Configuring Cloudera Data Science Workbench Deployments Behind a Proxy
Depending on your deployment, use one of the following methods to configure the proxy in Cloudera Science Workbench:
- CSD - Set the HTTP Proxy or HTTPS Proxy properties in the Cloudera Manager's CDSW service.

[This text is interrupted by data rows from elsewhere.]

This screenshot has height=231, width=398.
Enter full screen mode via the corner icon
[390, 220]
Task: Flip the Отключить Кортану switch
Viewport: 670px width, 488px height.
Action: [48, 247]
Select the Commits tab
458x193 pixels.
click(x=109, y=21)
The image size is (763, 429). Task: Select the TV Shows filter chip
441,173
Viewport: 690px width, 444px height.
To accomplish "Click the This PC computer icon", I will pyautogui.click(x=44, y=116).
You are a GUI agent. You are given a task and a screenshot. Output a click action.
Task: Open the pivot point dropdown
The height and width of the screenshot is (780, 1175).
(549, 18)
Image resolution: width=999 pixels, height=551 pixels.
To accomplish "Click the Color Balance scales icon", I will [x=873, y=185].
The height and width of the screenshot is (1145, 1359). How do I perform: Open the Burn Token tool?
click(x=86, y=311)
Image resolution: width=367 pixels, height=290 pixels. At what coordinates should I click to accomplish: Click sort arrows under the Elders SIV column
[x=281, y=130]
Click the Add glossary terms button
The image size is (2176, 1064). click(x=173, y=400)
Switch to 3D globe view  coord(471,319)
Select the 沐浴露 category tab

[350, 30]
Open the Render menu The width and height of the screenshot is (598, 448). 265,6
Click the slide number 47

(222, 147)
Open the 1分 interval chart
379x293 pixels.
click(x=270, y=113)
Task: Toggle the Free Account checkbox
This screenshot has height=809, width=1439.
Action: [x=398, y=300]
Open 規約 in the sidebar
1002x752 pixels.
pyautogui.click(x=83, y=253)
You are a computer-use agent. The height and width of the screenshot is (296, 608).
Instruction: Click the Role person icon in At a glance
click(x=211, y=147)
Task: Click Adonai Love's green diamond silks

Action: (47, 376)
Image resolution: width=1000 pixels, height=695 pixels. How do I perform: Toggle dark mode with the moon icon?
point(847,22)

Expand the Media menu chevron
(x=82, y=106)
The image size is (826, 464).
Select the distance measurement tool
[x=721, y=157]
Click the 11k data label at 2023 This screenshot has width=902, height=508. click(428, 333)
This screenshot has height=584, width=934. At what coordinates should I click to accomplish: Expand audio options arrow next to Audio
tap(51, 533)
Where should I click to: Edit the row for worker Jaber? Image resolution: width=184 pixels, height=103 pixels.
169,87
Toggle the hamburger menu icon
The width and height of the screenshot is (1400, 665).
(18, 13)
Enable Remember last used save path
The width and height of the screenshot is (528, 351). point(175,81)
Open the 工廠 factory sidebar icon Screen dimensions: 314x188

- RPM - Set the HTTP_PROXY or HTTPS_PROXY properties in /etc/cdsw/config/cdsw.conf on all Cloudera Data Science Workbench gateway hosts.
Supporting a TLS-Enabled Proxy Server:
If the proxy server uses TLS encryption to handle connection requests, you will need to add the proxy's root CA certificate to your host's store of trusted certificates. This is because proxy servers typically sign their server certificate with their own root certificate. Therefore, any connection attempts will fail until the Cloudera Data Science Workbench host trusts the proxy's root CA certificate. If you do not have access to your proxy's root certificate, contact your Network / IT administrator.
Copy the proxy's root certificate to the trusted CA certificate store (ca-trust) on the Cloudera Data Science Workbench host.
cp /tmp/<proxy-root-certificate>.crt /etc/pki/ca-trust/source/anchors/
Use the following command to rebuild the trusted certificate store.
If you will be using custom engine images that will be pulled from a Docker repository, add the proxy's root certificates to a directory under /etc/docker/certs.d. For example, if your Docker repository is at docker.repository.mycompany.com, create the following directory structure:
/etc/docker/certs.d |-- docker.repository.mycompany.com # Directory named after Docker repository |-- <proxy-root-certificate>.crt # Docker-related root CA certificates
This step is not required with the standard engine images because they are included in the Cloudera Data Science Workbench RPM.
Re-initialize Cloudera Data Science Workbench to have this change go into effect.
Configure Hostnames to be Skipped from the Proxy
Starting with version 1.4, if you have defined a proxy in the HTTP_PROXY(S) or ALL_PROXY properties, Cloudera Data Science Workbench automatically appends the following list of IP addresses to the NO_PROXY configuration. Note that this is the minimum required configuration for this field.
"127.0.0.1,localhost,100.66.0.1,100.66.0.2,100.66.0.3, 100.66.0.4,100.66.0.5,100.66.0.6,100.66.0.7,100.66.0.8,100.66.0.9, 100.66.0.10,100.66.0.11,100.66.0.12,100.66.0.13,100.66.0.14, 100.66.0.15,100.66.0.16,100.66.0.17,100.66.0.18,100.66.0.19, 100.66.0.20,100.66.0.21,100.66.0.22,100.66.0.23,100.66.0.24, 100.66.0.25,100.66.0.26,100.66.0.27,100.66.0.28,100.66.0.29, 100.66.0.30,100.66.0.31,100.66.0.32,100.66.0.33,100.66.0.34, 100.66.0.35,100.66.0.36,100.66.0.37,100.66.0.38,100.66.0.39, 100.66.0.40,100.66.0.41,100.66.0.42,100.66.0.43,100.66.0.44, 100.66.0.45,100.66.0.46,100.66.0.47,100.66.0.48,100.66.0.49, 100.66.0.50,100.77.0.10,100.77.0.128,100.77.0.129,100.77.0.130, 100.77.0.131,100.77.0.132,100.77.0.133,100.77.0.134,100.77.0.135, 100.77.0.136,100.77.0.137,100.77.0.138,100.77.0.139"
This list includes 127.0.0.1, localhost, and any private Docker registries and HTTP services inside the firewall that Cloudera Data Science Workbench users might want to access from the engines.
To configure any additional hostnames that should be skipped from the proxy, use one of the following methods depending on your deployment:
On a CSD deployment, use the Cloudera Manager CDSW service's No Proxy property to specify a comma-separated list of hostnames.
On an RPM deployment, configure the NO_PROXY field in cdsw.conf on all Cloudera Data Science Workbench hosts.